(Stored data)
* * * * * * * * *

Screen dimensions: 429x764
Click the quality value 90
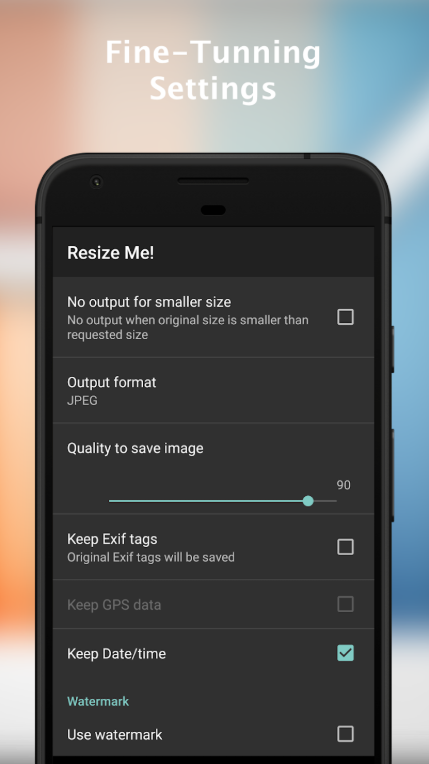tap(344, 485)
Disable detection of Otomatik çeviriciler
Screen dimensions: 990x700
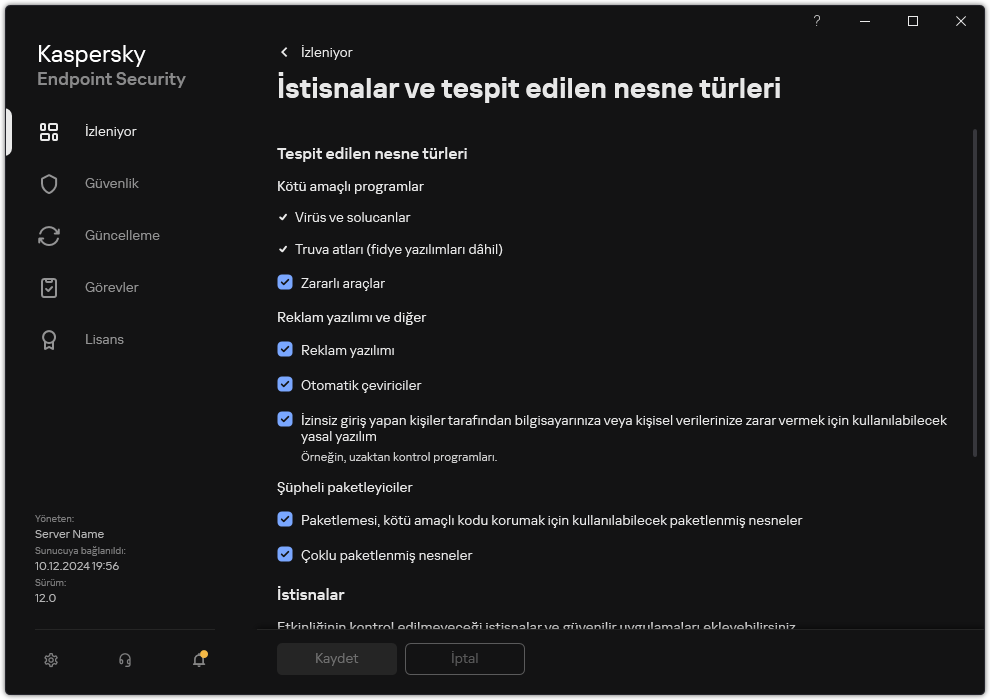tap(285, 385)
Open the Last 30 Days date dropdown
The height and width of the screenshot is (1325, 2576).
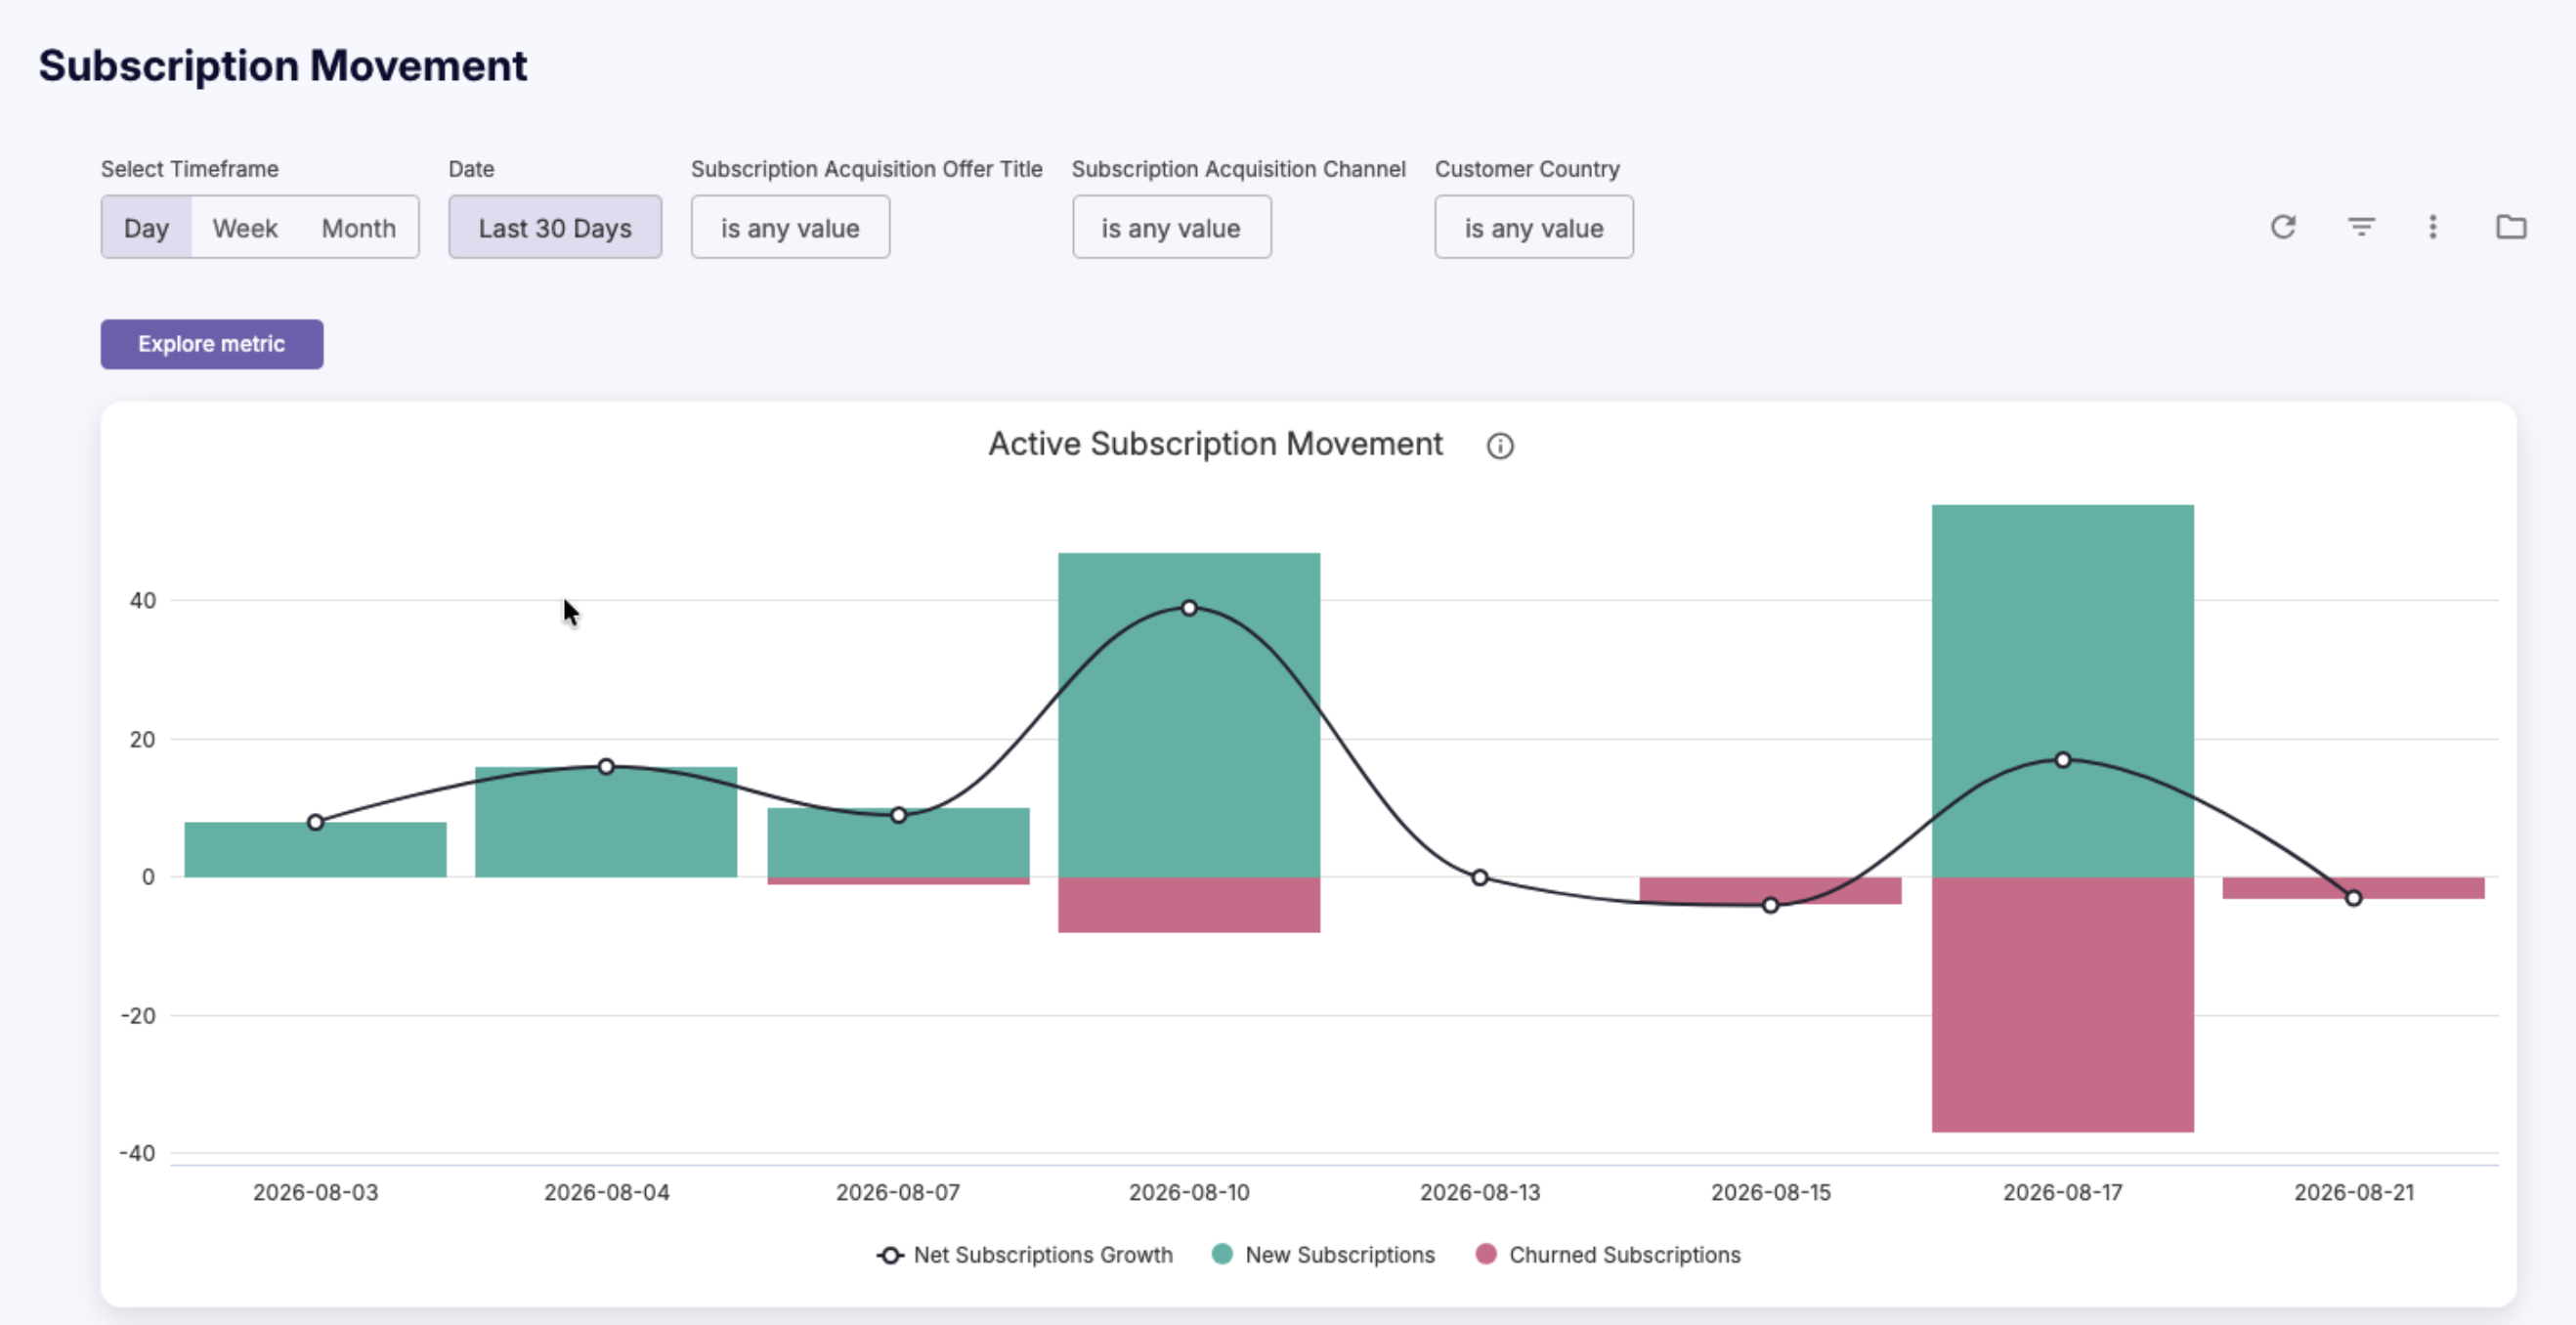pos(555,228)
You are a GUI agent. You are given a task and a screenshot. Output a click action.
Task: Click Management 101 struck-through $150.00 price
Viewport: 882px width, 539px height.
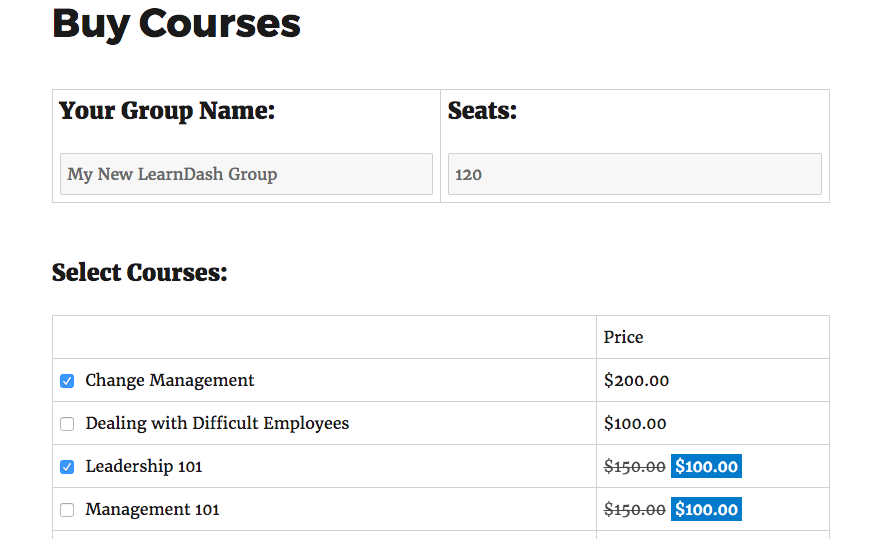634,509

* * * * * * * * *

▶ WHAT THE TASK REQUIRES
What's needed is an exact copy of every entry, minus the pictures.

▶ EXPECTED ANSWER
Screen dimensions: 429x764
Click the quality value 90
tap(344, 485)
Disable detection of Otomatik çeviriciler
Screen dimensions: 990x700
tap(285, 385)
Open the Last 30 Days date dropdown
The height and width of the screenshot is (1325, 2576).
pos(555,228)
You are a GUI agent. You are given a task and a screenshot. Output a click action.
Task: Click Management 101 struck-through $150.00 price
Viewport: 882px width, 539px height.
634,509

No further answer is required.